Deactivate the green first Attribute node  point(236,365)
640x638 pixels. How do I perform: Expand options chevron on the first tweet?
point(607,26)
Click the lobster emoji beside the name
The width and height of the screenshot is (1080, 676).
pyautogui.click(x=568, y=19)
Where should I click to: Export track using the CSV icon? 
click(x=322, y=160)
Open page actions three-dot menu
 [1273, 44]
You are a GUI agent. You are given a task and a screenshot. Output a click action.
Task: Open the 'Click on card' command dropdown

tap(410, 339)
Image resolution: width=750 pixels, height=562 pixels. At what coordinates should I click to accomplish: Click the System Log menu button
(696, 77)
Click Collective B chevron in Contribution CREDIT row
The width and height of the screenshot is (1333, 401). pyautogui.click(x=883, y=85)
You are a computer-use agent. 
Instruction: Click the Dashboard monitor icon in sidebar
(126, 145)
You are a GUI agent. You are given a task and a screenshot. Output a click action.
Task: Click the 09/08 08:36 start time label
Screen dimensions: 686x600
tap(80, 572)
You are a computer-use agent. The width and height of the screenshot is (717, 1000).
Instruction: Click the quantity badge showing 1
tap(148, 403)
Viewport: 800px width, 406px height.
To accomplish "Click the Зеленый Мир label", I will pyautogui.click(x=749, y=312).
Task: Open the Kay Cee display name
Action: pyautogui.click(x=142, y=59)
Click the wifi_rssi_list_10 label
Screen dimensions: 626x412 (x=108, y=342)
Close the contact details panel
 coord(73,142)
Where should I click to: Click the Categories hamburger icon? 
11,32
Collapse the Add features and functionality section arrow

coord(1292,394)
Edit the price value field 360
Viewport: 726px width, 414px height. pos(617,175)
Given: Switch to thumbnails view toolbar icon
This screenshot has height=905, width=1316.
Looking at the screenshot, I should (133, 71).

|---|

From the first line to the last, copy the records exactly as they appear above.

Deactivate the green first Attribute node  point(236,365)
640x638 pixels. How do I perform: Expand options chevron on the first tweet?
point(607,26)
Click the lobster emoji beside the name
The width and height of the screenshot is (1080, 676).
pyautogui.click(x=568, y=19)
Where should I click to: Export track using the CSV icon? 
click(x=322, y=160)
Open page actions three-dot menu
 [1273, 44]
You are a GUI agent. You are given a task and a screenshot. Output a click action.
Task: Open the 'Click on card' command dropdown

tap(410, 339)
Image resolution: width=750 pixels, height=562 pixels. At what coordinates should I click to accomplish: Click the System Log menu button
(696, 77)
Click Collective B chevron in Contribution CREDIT row
The width and height of the screenshot is (1333, 401). pyautogui.click(x=883, y=85)
You are a computer-use agent. 
Instruction: Click the Dashboard monitor icon in sidebar
(126, 145)
You are a GUI agent. You are given a task and a screenshot. Output a click action.
Task: Click the 09/08 08:36 start time label
Screen dimensions: 686x600
tap(80, 572)
You are a computer-use agent. The width and height of the screenshot is (717, 1000).
Instruction: Click the quantity badge showing 1
tap(148, 403)
Viewport: 800px width, 406px height.
To accomplish "Click the Зеленый Мир label", I will pyautogui.click(x=749, y=312).
Task: Open the Kay Cee display name
Action: pyautogui.click(x=142, y=59)
Click the wifi_rssi_list_10 label
Screen dimensions: 626x412 (x=108, y=342)
Close the contact details panel
 coord(73,142)
Where should I click to: Click the Categories hamburger icon? 
11,32
Collapse the Add features and functionality section arrow

coord(1292,394)
Edit the price value field 360
Viewport: 726px width, 414px height. pos(617,175)
Given: Switch to thumbnails view toolbar icon
This screenshot has height=905, width=1316.
Looking at the screenshot, I should (133, 71).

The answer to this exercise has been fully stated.